“I will pit my laboratory equipment against any force you can tell me about,” Grover spoke confidently.
“Well—as one example—how would you guard against mental suggestions sent by a powerful will, in my sleep, perhaps causing me to leap out of a window?”
“I have heard of such powers,” Grover admitted. “I have never seen them verified. However, for any occult science I am sure that we can find a material device to counteract at least the effect on your safety.”
Although Doctor Ryder was skeptical, he shrugged and submitted.
“I will arrange your room so that nothing can get in, you cannot creep, crawl, run, jump, push or otherwise escape,” smiled the scientist. “I shan’t say what will be set up, and then there can not be any way for you to frustrate my plan to keep you safe.”
Potiphar, with Roger, heard some quiet instructions. The sketch and specifications they got made both of them chuckle.

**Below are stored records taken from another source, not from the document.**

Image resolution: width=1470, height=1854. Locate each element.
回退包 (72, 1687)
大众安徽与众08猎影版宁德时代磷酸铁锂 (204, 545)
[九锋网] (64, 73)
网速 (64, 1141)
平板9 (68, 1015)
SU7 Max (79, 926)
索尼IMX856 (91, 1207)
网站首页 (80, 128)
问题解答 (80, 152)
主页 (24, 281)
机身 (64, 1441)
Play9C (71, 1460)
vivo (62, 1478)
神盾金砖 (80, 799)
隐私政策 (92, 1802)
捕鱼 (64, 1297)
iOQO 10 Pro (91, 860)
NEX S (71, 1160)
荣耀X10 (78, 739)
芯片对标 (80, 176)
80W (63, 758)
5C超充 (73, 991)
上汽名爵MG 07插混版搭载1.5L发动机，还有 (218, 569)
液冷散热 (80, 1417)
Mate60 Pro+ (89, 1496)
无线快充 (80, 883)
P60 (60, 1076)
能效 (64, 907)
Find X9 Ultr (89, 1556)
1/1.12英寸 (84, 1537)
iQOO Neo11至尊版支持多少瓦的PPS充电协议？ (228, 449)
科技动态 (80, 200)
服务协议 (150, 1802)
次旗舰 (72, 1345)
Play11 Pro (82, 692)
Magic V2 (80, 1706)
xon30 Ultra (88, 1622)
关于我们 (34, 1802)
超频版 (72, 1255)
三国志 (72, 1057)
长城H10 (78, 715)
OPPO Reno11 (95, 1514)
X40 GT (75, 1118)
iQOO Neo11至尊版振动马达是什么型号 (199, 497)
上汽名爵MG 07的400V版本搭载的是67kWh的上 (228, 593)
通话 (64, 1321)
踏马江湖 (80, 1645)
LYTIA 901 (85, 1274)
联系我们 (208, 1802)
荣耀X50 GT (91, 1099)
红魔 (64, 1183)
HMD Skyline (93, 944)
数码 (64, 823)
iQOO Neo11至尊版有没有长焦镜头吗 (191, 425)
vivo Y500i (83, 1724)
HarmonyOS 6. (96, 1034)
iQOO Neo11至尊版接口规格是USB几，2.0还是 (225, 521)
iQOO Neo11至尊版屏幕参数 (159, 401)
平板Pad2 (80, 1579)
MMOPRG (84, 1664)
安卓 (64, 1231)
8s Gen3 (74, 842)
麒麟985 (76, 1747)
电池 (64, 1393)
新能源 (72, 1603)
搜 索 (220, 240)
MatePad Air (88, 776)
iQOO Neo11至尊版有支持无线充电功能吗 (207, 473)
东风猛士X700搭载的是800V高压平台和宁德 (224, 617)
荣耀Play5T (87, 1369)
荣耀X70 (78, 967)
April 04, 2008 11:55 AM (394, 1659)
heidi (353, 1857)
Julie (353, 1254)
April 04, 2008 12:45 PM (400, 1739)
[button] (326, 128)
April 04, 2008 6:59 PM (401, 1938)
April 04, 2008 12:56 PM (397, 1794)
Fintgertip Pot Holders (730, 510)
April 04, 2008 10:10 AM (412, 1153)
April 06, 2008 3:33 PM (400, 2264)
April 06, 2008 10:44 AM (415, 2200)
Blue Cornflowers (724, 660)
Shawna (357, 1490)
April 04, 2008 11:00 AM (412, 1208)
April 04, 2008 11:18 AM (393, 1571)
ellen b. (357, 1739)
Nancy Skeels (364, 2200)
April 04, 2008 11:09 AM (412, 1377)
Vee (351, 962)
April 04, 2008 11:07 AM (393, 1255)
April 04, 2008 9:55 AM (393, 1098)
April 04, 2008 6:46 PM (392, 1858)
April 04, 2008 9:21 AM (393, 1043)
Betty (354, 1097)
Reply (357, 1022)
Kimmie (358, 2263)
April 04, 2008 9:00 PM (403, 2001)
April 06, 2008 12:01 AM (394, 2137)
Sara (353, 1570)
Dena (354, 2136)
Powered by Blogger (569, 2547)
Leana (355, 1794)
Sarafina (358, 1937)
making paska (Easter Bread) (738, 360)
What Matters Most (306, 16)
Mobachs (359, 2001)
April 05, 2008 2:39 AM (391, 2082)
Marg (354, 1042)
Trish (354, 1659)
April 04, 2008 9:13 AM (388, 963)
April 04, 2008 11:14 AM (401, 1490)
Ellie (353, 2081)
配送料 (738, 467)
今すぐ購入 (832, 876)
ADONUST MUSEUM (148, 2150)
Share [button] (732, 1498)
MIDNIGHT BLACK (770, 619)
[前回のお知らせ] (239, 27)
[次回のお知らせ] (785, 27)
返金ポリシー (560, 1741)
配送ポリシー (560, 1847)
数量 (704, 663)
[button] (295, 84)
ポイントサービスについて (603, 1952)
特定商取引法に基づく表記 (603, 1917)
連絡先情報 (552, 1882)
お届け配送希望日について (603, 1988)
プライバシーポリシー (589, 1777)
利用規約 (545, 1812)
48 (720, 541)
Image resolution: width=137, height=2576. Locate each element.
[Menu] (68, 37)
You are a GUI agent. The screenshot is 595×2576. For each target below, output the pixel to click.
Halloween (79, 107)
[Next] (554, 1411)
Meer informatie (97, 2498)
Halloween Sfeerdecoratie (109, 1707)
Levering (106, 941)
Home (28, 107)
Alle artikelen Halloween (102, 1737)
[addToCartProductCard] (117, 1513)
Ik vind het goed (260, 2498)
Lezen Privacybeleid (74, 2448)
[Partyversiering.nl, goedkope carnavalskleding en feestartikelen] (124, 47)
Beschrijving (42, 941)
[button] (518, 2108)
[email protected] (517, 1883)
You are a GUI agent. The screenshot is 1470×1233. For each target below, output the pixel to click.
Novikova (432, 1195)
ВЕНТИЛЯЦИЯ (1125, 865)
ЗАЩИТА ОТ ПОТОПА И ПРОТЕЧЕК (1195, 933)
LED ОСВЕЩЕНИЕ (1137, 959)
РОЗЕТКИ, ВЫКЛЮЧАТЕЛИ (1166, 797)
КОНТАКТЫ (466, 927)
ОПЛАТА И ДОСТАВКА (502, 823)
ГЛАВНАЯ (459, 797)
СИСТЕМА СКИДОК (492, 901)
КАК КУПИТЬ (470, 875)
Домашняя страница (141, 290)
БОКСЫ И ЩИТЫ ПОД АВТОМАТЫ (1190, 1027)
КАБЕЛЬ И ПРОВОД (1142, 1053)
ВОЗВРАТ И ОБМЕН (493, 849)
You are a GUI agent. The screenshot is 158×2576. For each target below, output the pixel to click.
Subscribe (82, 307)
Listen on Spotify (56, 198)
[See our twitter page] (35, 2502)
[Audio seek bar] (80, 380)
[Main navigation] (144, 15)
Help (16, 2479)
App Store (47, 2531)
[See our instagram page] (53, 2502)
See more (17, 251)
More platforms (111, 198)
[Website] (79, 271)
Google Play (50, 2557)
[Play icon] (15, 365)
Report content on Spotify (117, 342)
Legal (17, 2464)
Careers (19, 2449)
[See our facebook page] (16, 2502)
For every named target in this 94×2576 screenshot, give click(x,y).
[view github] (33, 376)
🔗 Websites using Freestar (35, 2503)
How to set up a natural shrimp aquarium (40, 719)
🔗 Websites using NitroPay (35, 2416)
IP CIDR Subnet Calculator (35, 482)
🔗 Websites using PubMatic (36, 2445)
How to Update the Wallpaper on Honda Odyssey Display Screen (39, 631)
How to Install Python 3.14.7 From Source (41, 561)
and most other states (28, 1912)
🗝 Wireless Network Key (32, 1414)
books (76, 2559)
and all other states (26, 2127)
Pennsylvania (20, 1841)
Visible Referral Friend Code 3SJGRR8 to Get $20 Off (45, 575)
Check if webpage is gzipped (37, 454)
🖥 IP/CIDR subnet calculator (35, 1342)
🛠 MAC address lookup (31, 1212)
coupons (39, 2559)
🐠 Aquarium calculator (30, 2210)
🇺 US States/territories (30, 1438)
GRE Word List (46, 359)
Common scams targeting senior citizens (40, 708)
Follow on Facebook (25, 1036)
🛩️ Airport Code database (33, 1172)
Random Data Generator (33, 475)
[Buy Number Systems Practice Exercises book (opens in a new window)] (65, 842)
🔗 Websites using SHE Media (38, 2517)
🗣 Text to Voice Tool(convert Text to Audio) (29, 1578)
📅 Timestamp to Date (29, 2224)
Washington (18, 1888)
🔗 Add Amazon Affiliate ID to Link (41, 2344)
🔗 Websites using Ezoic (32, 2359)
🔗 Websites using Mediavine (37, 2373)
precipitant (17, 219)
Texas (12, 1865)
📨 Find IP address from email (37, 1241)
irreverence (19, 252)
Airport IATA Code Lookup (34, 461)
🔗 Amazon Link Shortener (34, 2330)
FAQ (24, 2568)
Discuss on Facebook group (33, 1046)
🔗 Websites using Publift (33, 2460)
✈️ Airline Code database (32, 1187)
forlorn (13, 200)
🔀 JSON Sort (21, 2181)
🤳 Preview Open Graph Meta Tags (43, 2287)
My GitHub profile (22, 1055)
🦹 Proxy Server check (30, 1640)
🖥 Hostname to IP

Any secret schemer, thief, priest of Tibet, or what, must “go some” to cheat the mass of light-beams, selenium cells, the recording phonograph, a camera, and electrified door and window seals that as long as current held them tight, could open only to Grover’s own secret key, filed to touch only certain contacts in a tiny slot on the circuit-cable just outside the rooms of the doctor.
Tired and full of content after saying good-night to their protegé, Roger saw the switch set “on” and went home with Grover to sleep soundly. Nothing could enter or leave that sealed place!
And to show the fallibility of human wisdom, Roger waked again in the hour before dawn to hear Grover answering a wild summons from a Falcon Patrol Agency guard at the Ryder home.
“Better come,” he was telephoning, “I can’t rouse him or get him to answer; and from the observation port I can’t even see him in that room!”